## Assignment
When the string "current" is part of a line below, that line should be copied.

## Task data
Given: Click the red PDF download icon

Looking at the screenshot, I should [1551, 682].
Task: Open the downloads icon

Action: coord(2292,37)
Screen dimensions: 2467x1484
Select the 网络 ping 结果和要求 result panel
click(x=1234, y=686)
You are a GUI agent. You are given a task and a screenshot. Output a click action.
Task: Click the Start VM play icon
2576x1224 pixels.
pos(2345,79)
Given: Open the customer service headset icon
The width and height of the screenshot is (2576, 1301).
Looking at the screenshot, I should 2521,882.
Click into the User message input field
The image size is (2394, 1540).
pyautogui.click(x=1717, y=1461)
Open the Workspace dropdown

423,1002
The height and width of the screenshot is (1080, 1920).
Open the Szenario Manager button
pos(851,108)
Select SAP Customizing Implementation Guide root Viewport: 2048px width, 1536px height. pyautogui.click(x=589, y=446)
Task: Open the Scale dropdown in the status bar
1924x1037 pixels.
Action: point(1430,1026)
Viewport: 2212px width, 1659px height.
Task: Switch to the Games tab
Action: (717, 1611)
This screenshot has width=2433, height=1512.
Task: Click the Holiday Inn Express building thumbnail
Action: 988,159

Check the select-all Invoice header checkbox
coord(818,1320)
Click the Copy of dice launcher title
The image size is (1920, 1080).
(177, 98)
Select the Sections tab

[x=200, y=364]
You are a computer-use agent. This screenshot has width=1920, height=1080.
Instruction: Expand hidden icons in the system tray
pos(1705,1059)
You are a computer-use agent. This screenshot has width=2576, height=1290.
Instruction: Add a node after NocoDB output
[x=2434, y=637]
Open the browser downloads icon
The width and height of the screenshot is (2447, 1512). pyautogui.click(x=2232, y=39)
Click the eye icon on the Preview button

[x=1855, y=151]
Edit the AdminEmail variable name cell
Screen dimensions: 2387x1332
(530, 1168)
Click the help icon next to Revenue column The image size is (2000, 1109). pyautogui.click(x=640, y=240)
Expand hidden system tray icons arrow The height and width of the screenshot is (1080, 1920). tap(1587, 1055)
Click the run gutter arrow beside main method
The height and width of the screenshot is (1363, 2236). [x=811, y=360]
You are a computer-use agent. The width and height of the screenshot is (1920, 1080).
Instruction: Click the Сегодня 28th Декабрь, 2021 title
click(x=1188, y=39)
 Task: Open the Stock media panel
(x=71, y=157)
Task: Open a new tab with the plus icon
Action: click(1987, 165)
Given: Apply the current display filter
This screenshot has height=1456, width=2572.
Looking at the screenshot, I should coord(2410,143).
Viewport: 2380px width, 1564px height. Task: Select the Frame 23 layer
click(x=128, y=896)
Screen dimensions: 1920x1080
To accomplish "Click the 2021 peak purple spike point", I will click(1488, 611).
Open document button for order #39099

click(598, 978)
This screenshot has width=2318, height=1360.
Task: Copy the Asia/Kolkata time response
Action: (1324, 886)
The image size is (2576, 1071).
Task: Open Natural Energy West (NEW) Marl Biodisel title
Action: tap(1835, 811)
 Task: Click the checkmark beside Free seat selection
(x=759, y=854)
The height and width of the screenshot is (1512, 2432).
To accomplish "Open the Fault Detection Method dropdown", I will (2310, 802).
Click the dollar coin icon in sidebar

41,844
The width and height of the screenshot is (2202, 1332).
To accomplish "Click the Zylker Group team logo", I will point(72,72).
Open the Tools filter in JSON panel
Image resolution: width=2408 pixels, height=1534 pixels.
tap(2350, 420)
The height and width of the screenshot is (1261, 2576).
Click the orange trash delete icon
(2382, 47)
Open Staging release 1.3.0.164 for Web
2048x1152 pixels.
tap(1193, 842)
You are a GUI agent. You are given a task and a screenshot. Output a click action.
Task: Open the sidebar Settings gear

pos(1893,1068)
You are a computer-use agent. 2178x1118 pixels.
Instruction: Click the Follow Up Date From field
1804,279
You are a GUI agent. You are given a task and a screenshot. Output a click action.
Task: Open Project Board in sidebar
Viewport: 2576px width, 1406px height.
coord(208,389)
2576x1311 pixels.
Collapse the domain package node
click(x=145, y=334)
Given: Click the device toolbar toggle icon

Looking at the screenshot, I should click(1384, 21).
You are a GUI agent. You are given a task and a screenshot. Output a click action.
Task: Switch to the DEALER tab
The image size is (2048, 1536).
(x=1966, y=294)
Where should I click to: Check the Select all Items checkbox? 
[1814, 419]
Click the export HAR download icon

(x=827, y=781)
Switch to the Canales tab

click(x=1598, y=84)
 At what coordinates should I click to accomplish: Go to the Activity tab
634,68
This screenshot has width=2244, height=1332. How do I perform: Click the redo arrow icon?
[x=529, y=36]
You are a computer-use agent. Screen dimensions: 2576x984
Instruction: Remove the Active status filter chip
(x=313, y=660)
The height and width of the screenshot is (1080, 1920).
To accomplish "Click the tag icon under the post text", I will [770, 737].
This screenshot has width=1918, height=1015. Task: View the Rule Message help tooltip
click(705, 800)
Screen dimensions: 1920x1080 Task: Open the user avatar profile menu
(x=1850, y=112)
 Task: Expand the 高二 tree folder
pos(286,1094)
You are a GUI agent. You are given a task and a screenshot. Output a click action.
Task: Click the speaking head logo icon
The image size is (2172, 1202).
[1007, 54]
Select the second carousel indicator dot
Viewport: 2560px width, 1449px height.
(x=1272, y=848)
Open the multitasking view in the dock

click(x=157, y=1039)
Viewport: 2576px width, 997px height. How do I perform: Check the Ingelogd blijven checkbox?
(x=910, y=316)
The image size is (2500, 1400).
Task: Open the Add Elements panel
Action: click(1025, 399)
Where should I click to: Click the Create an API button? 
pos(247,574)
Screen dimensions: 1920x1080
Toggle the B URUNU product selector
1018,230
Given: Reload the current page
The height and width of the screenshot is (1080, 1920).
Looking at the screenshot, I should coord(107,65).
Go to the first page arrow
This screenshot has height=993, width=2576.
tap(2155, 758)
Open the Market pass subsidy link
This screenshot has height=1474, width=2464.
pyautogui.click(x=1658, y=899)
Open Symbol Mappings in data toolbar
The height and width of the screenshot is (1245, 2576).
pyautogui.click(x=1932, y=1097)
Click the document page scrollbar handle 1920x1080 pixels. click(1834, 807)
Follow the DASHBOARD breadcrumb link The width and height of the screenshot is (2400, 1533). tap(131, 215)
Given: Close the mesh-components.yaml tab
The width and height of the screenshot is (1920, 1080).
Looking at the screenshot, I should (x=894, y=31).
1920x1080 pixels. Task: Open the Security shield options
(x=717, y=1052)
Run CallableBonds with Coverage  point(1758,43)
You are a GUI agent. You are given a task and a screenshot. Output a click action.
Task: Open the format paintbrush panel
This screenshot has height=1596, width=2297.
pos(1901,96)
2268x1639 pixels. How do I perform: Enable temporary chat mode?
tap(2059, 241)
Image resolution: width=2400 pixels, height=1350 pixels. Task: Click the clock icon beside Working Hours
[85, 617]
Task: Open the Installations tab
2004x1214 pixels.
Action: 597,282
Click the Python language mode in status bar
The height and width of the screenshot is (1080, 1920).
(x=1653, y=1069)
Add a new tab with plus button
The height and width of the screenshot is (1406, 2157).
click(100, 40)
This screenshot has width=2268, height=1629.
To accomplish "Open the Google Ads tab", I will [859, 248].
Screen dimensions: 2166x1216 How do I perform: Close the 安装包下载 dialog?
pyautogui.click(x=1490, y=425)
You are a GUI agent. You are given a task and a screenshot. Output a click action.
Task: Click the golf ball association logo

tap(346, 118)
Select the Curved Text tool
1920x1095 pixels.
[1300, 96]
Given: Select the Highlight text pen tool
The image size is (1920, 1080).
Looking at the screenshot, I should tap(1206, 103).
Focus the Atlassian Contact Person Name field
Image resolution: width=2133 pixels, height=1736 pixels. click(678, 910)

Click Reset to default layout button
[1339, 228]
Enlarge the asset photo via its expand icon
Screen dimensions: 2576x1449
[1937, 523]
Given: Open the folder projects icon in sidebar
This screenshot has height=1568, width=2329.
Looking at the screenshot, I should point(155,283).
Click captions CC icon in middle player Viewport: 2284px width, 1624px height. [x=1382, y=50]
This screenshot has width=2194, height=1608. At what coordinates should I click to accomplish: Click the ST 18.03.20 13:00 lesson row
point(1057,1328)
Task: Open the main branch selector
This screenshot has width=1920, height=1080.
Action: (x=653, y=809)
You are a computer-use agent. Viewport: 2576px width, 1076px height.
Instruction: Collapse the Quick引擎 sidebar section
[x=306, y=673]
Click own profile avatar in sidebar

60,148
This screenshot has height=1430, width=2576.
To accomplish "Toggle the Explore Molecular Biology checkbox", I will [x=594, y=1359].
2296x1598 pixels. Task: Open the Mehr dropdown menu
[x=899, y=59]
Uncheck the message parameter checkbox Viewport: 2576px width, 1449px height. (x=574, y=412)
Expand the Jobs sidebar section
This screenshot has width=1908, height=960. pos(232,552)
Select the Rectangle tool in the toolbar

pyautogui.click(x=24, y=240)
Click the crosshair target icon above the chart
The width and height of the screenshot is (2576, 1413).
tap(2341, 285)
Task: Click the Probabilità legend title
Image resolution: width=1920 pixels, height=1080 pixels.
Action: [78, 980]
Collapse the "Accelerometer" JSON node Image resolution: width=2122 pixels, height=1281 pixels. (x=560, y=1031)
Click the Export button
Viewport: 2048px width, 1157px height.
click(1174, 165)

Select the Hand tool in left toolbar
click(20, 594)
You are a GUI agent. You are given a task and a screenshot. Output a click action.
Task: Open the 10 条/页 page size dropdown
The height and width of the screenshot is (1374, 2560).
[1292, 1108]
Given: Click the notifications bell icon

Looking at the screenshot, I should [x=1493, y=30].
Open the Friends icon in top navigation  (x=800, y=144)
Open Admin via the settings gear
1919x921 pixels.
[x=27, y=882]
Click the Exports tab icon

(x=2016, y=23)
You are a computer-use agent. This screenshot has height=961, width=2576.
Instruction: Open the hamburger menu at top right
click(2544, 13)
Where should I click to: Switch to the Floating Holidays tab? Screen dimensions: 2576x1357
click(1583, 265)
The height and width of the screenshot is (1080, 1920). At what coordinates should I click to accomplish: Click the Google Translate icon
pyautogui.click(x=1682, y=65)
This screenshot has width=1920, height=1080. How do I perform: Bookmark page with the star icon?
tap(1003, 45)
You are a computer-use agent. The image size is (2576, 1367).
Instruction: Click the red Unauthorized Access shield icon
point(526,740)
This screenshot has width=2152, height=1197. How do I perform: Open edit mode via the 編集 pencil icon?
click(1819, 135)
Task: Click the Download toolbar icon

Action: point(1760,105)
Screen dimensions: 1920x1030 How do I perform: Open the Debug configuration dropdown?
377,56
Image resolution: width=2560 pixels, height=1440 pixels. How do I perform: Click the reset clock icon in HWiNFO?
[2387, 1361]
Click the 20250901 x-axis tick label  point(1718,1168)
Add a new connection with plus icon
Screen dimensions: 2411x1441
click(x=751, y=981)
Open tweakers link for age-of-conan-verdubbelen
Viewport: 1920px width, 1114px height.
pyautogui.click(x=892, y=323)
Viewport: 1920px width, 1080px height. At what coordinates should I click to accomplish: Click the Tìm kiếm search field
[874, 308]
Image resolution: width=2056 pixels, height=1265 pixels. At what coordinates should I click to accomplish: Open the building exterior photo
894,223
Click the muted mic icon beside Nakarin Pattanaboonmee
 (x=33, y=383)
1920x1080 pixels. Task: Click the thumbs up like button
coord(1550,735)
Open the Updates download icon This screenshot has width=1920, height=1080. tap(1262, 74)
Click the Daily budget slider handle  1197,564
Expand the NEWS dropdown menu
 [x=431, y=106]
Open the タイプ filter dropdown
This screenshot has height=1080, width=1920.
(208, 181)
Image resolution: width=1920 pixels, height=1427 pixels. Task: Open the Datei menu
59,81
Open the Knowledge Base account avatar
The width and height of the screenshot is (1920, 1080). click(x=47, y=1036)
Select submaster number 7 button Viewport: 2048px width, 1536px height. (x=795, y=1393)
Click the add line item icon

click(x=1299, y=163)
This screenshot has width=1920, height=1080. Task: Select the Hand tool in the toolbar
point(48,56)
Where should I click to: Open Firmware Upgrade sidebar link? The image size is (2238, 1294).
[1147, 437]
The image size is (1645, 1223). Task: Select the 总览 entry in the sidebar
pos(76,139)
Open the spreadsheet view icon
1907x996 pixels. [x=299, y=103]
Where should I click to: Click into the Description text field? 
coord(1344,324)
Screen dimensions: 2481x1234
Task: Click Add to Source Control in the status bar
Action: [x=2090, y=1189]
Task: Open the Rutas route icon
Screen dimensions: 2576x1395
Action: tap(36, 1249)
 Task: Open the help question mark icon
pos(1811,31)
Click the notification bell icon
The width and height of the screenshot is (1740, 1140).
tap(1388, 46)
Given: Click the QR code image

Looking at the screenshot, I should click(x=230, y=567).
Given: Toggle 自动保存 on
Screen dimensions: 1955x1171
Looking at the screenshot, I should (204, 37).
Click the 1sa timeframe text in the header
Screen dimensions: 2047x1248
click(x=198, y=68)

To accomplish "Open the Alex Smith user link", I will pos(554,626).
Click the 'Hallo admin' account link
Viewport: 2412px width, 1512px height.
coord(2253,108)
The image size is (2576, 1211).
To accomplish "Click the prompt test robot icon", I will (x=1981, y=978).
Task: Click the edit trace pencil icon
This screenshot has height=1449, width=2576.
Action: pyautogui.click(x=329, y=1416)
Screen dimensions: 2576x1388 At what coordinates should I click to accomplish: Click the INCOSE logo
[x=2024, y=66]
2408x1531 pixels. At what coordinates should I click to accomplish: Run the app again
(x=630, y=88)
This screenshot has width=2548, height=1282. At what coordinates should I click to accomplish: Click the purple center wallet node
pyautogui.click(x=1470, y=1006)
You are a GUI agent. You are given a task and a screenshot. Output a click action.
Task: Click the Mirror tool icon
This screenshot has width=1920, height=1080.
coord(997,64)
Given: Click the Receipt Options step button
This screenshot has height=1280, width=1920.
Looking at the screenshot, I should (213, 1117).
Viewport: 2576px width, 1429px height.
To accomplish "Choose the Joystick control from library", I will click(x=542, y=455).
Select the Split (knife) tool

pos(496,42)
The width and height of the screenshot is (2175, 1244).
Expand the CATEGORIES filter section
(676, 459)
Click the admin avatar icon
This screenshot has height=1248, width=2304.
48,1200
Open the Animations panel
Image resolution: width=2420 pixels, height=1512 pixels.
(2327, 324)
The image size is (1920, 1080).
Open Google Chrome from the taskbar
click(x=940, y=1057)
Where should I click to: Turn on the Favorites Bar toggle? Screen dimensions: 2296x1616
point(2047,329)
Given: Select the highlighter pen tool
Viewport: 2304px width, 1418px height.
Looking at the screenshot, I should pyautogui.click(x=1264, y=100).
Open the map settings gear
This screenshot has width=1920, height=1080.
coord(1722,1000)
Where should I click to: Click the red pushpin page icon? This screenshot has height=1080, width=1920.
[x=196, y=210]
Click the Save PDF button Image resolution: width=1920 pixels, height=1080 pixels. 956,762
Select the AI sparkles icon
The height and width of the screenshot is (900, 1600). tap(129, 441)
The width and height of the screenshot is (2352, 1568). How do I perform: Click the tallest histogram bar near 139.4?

## Result for this exercise
Given: Apply the current display filter
Given: Reload the current page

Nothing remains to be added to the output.